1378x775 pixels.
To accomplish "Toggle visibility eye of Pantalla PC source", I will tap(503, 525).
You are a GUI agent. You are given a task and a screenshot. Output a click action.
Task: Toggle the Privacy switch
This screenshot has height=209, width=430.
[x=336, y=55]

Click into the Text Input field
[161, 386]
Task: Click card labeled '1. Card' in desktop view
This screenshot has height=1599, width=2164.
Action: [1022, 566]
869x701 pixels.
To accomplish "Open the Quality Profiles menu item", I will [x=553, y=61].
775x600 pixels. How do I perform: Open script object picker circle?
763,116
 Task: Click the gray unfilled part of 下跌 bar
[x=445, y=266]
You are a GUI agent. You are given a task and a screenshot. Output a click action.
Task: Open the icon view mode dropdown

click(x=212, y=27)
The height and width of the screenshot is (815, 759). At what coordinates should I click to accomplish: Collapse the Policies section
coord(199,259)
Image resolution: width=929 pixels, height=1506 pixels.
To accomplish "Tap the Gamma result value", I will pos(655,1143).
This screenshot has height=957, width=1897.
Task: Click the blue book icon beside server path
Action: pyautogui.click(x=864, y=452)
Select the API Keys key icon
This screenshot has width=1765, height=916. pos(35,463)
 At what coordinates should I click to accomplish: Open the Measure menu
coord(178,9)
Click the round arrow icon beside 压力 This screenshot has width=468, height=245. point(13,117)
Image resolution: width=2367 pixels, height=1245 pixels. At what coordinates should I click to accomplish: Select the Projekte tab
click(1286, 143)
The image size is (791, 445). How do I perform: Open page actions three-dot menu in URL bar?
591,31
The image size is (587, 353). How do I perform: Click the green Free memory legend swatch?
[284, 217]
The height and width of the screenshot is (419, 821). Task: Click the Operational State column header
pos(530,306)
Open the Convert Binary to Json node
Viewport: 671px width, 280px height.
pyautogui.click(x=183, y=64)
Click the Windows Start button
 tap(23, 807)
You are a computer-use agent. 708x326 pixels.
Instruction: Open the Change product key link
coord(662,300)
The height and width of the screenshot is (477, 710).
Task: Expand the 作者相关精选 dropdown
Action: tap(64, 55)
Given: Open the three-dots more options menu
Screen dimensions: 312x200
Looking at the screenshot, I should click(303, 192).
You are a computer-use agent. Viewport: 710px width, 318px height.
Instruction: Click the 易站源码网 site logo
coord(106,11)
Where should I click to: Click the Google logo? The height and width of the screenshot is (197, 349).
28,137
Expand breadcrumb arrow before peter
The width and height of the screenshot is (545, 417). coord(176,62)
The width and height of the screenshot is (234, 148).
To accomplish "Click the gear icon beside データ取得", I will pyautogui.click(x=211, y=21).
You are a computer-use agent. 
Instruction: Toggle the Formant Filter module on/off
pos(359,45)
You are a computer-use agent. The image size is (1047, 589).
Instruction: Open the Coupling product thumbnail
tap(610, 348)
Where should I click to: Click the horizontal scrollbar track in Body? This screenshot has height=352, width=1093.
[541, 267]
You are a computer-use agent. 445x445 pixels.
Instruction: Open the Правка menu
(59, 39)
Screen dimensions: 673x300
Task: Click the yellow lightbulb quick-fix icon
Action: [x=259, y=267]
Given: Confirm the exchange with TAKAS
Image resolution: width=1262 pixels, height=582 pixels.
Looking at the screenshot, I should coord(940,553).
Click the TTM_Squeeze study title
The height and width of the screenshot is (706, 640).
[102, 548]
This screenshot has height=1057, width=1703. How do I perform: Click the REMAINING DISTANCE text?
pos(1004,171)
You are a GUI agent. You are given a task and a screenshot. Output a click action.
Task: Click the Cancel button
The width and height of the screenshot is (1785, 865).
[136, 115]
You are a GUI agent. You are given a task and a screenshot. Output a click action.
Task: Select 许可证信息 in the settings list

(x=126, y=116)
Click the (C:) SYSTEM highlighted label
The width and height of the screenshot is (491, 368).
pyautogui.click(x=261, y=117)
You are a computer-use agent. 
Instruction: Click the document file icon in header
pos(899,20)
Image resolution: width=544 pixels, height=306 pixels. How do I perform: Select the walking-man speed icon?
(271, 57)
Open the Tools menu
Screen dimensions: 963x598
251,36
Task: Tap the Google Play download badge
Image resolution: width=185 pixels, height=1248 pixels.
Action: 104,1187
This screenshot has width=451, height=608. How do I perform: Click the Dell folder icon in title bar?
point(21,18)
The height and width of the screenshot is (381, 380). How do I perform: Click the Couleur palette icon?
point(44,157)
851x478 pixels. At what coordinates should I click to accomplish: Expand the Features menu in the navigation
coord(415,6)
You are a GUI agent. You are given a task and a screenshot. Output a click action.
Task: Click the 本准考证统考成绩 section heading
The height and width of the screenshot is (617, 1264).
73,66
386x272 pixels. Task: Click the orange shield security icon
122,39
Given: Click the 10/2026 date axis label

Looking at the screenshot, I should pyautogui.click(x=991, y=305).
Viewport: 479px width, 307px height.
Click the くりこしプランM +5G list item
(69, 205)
----------------
Please swap "accomplish" for "complete" throughout the items above, and leave everything else as it is.

## Answer to this task
1378x775 pixels.
To complete "Toggle visibility eye of Pantalla PC source", I will tap(503, 525).
You are a GUI agent. You are given a task and a screenshot. Output a click action.
Task: Toggle the Privacy switch
This screenshot has height=209, width=430.
[x=336, y=55]

Click into the Text Input field
[161, 386]
Task: Click card labeled '1. Card' in desktop view
This screenshot has height=1599, width=2164.
Action: [1022, 566]
869x701 pixels.
To complete "Open the Quality Profiles menu item", I will [x=553, y=61].
775x600 pixels. How do I perform: Open script object picker circle?
763,116
 Task: Click the gray unfilled part of 下跌 bar
[x=445, y=266]
You are a GUI agent. You are given a task and a screenshot. Output a click action.
Task: Open the icon view mode dropdown

click(x=212, y=27)
The height and width of the screenshot is (815, 759). At what coordinates should I click to complete: Collapse the Policies section
coord(199,259)
Image resolution: width=929 pixels, height=1506 pixels.
To complete "Tap the Gamma result value", I will pos(655,1143).
This screenshot has height=957, width=1897.
Task: Click the blue book icon beside server path
Action: pyautogui.click(x=864, y=452)
Select the API Keys key icon
This screenshot has width=1765, height=916. pos(35,463)
 At what coordinates should I click to complete: Open the Measure menu
coord(178,9)
Click the round arrow icon beside 压力 This screenshot has width=468, height=245. point(13,117)
Image resolution: width=2367 pixels, height=1245 pixels. At what coordinates should I click to complete: Select the Projekte tab
click(1286, 143)
The image size is (791, 445). How do I perform: Open page actions three-dot menu in URL bar?
591,31
The image size is (587, 353). How do I perform: Click the green Free memory legend swatch?
[284, 217]
The height and width of the screenshot is (419, 821). Task: Click the Operational State column header
pos(530,306)
Open the Convert Binary to Json node
Viewport: 671px width, 280px height.
pyautogui.click(x=183, y=64)
Click the Windows Start button
 tap(23, 807)
You are a computer-use agent. 708x326 pixels.
Instruction: Open the Change product key link
coord(662,300)
The height and width of the screenshot is (477, 710).
Task: Expand the 作者相关精选 dropdown
Action: tap(64, 55)
Given: Open the three-dots more options menu
Screen dimensions: 312x200
Looking at the screenshot, I should click(303, 192).
You are a computer-use agent. Viewport: 710px width, 318px height.
Instruction: Click the 易站源码网 site logo
coord(106,11)
Where should I click to: Click the Google logo? The height and width of the screenshot is (197, 349).
28,137
Expand breadcrumb arrow before peter
The width and height of the screenshot is (545, 417). coord(176,62)
The width and height of the screenshot is (234, 148).
To complete "Click the gear icon beside データ取得", I will pyautogui.click(x=211, y=21).
You are a computer-use agent. 
Instruction: Toggle the Formant Filter module on/off
pos(359,45)
You are a computer-use agent. The image size is (1047, 589).
Instruction: Open the Coupling product thumbnail
tap(610, 348)
Where should I click to: Click the horizontal scrollbar track in Body? This screenshot has height=352, width=1093.
[541, 267]
You are a computer-use agent. 445x445 pixels.
Instruction: Open the Правка menu
(59, 39)
Screen dimensions: 673x300
Task: Click the yellow lightbulb quick-fix icon
Action: [x=259, y=267]
Given: Confirm the exchange with TAKAS
Image resolution: width=1262 pixels, height=582 pixels.
Looking at the screenshot, I should coord(940,553).
Click the TTM_Squeeze study title
The height and width of the screenshot is (706, 640).
[102, 548]
This screenshot has height=1057, width=1703. How do I perform: Click the REMAINING DISTANCE text?
pos(1004,171)
You are a GUI agent. You are given a task and a screenshot. Output a click action.
Task: Click the Cancel button
The width and height of the screenshot is (1785, 865).
[136, 115]
You are a GUI agent. You are given a task and a screenshot. Output a click action.
Task: Select 许可证信息 in the settings list

(x=126, y=116)
Click the (C:) SYSTEM highlighted label
The width and height of the screenshot is (491, 368).
pyautogui.click(x=261, y=117)
You are a computer-use agent. 
Instruction: Click the document file icon in header
pos(899,20)
Image resolution: width=544 pixels, height=306 pixels. How do I perform: Select the walking-man speed icon?
(271, 57)
Open the Tools menu
Screen dimensions: 963x598
251,36
Task: Tap the Google Play download badge
Image resolution: width=185 pixels, height=1248 pixels.
Action: 104,1187
This screenshot has width=451, height=608. How do I perform: Click the Dell folder icon in title bar?
point(21,18)
The height and width of the screenshot is (381, 380). How do I perform: Click the Couleur palette icon?
point(44,157)
851x478 pixels. At what coordinates should I click to complete: Expand the Features menu in the navigation
coord(415,6)
You are a GUI agent. You are given a task and a screenshot. Output a click action.
Task: Click the 本准考证统考成绩 section heading
The height and width of the screenshot is (617, 1264).
73,66
386x272 pixels. Task: Click the orange shield security icon
122,39
Given: Click the 10/2026 date axis label

Looking at the screenshot, I should pyautogui.click(x=991, y=305).
Viewport: 479px width, 307px height.
Click the くりこしプランM +5G list item
(69, 205)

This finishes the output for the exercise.